Мавка стояла у ворот и смотрела на меня. Я не знал, куда скрыться от её взгляда, переполненного болью и сожалением. Она вдруг мороком появилась передо мной.
- Ты не смог.
- Не смог. Прости меня.
- Кто я, чтобы тебя прощать?
- Мне очень жаль твоего оленёнка, знала бы ты, как я разрываюсь. Я сам гибну вместе с ним…
- Но не погибнешь. Ведь и спаси его, ты не погибнешь!
- Не погибну, но жизнь моя здесь кончится. Поверь мне, эта жертва справедлива, мы не зря совершим её…
- Нет, истинную жертву ты совершить не смог.
Её гордые оленьи глаза рассеивались, морок отходил, и только где-то в моей голове гулял шум её голоса: «Где завтра казнят моё дитя?» Я со всех сил заорал в пустоту: «На холме! На холме!»

Так до конца я ни во что не верил: ни в Ярилу, ни в мавку, ни в справедливость. А стоит ли жизнь оленя моей жизни? Но я вспоминал свой сон и понимал, что стоит. Да ведь нет ничего особенного в этой мавке! Так много на свете мавок! И надо же, какая-то мавка пошла против самого Ярилы. Но мавка ли это была, или голос моего сердца? И Ярило ли против неё стоит, или голос человечества?

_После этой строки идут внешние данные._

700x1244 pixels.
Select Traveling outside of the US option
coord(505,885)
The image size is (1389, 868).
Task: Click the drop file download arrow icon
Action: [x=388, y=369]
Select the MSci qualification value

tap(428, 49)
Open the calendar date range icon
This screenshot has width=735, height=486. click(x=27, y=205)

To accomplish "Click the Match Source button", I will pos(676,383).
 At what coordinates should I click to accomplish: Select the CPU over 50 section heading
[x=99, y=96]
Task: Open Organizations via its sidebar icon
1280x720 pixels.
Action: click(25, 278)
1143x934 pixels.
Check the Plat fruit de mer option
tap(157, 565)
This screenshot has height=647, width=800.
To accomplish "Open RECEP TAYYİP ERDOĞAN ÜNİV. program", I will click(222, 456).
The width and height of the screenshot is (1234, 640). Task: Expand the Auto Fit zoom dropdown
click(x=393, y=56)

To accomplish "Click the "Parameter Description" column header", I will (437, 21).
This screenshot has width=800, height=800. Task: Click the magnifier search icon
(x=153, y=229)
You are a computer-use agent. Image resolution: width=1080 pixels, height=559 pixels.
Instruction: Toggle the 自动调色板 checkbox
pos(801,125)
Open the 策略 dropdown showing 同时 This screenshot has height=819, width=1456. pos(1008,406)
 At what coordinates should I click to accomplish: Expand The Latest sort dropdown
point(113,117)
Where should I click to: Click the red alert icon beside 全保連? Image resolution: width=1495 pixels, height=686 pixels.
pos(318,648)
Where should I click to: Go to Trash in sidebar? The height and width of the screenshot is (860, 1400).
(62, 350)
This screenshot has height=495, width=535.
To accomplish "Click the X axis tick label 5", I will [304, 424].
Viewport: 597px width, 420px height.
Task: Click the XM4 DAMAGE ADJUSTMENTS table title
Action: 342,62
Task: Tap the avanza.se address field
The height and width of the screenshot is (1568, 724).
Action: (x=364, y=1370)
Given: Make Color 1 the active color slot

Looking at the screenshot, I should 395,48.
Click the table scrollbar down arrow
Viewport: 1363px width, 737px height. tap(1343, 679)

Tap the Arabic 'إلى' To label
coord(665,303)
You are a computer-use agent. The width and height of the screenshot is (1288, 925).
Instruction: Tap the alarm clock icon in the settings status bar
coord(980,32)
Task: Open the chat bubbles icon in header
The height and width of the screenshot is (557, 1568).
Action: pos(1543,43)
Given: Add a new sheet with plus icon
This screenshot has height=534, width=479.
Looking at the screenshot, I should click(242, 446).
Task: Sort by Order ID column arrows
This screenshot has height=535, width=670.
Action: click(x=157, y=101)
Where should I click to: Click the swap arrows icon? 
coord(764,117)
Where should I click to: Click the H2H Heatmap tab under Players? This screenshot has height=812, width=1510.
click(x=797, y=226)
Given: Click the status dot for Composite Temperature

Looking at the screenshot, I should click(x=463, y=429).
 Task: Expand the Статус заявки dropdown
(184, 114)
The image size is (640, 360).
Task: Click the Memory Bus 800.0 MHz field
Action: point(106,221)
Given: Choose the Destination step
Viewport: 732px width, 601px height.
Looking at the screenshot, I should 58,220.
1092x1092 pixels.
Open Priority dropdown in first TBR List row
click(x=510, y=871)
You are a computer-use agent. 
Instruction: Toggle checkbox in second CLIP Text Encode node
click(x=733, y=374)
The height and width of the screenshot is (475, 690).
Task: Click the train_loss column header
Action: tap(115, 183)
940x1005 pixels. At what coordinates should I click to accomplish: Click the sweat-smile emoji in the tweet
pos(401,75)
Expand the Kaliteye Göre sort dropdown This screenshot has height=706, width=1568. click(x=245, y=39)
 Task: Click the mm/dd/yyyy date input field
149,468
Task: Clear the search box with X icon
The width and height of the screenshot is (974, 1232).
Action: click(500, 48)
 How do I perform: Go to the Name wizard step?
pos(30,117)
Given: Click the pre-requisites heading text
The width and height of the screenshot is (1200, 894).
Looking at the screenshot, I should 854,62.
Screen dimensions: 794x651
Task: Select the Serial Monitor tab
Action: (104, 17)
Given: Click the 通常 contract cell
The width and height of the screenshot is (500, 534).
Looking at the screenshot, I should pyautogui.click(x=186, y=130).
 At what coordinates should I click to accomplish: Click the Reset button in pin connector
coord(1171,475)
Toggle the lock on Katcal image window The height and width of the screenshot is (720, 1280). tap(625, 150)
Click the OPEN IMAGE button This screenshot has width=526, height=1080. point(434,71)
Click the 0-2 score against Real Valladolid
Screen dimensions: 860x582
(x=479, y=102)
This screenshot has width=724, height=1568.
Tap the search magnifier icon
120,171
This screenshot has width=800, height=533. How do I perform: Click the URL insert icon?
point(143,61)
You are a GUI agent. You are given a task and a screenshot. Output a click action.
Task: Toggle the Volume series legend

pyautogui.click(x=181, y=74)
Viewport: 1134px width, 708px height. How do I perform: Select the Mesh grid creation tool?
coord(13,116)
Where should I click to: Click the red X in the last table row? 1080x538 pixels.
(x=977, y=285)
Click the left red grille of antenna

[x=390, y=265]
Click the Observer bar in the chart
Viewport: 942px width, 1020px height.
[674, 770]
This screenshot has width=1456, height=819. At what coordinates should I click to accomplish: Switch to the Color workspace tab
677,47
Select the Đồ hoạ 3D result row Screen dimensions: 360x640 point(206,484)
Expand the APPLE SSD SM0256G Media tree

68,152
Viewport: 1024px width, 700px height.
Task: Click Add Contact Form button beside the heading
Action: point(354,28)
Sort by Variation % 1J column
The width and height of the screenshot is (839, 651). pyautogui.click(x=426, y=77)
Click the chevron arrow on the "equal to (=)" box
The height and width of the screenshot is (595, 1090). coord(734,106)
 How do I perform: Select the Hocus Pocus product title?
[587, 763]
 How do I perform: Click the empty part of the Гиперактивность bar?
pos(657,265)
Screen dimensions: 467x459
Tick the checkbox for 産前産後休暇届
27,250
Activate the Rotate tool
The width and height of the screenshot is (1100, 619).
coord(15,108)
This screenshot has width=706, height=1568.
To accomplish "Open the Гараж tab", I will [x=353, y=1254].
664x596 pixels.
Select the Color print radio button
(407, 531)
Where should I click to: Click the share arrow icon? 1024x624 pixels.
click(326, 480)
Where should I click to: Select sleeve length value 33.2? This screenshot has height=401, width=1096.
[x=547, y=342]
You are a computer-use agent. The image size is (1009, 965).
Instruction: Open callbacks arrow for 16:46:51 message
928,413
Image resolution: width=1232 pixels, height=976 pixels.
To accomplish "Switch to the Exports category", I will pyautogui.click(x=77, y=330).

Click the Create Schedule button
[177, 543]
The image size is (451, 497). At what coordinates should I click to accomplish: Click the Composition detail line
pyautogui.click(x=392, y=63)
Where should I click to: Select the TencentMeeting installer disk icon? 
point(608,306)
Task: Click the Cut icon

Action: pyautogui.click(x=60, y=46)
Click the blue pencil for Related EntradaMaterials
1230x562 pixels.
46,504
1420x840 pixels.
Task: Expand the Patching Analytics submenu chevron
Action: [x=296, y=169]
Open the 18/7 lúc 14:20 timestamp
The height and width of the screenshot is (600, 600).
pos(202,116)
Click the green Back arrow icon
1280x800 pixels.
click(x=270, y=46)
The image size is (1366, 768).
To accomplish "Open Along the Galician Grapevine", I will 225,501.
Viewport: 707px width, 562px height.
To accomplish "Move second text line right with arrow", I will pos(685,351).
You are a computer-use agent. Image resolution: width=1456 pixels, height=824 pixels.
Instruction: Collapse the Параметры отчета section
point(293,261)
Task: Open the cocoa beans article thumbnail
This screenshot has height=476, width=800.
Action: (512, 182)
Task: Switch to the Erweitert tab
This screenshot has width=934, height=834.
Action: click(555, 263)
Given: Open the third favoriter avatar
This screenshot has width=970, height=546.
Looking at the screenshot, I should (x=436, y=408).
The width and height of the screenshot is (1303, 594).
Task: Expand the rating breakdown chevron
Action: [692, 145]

Всю ночь меня лихорадило этими мыслями, а утром я поплёлся со всеми на холм. Я знал, что увижу там мавку, искал её глазами и не находил, а оленёнок уже лежал с перевязанными ножками на жертвенном столе. Он вдруг посмотрел мне в глаза, когда дедушка уже занёс над ним нож, и взгляд его был пронзительный и отчаянный. Меня кольнуло.

«Нет!» - я закричал и кинулся к ним, но нож уже вошёл в шерстяной живот зверя. Я упал на колени в ужасе, крича в землю, вцепившись руками в волосы, народ шумел и убегал, а дедушка стоял перед столом как вкопанный, с окровавленными руками, и не верил своим глазам.

На жертвенном столе лежала девушка с оленьими глазами, пронзённая ножом, и стеклянным взглядом смотрела сквозь меня.
__________________________________

Прошло очень много лет с тех пор, Ярило подарил мне большую, сытую семью. Я сам стал дедушкой, но больше не поведывал внукам историю, которую мне рассказывал мой дед. Быть может, я выживший из ума старик, но покуда я жив, с моих уст не сойдёт история мавки, в которой человечности оказалось больше, чем в человеке, и жертвенности которой хватило, чтоб спасти две жизни сразу: мою и оленью. Её вечная мудрая жизнь против двух наших, маленьких.

Так пусть она вечно живёт в моей сказке.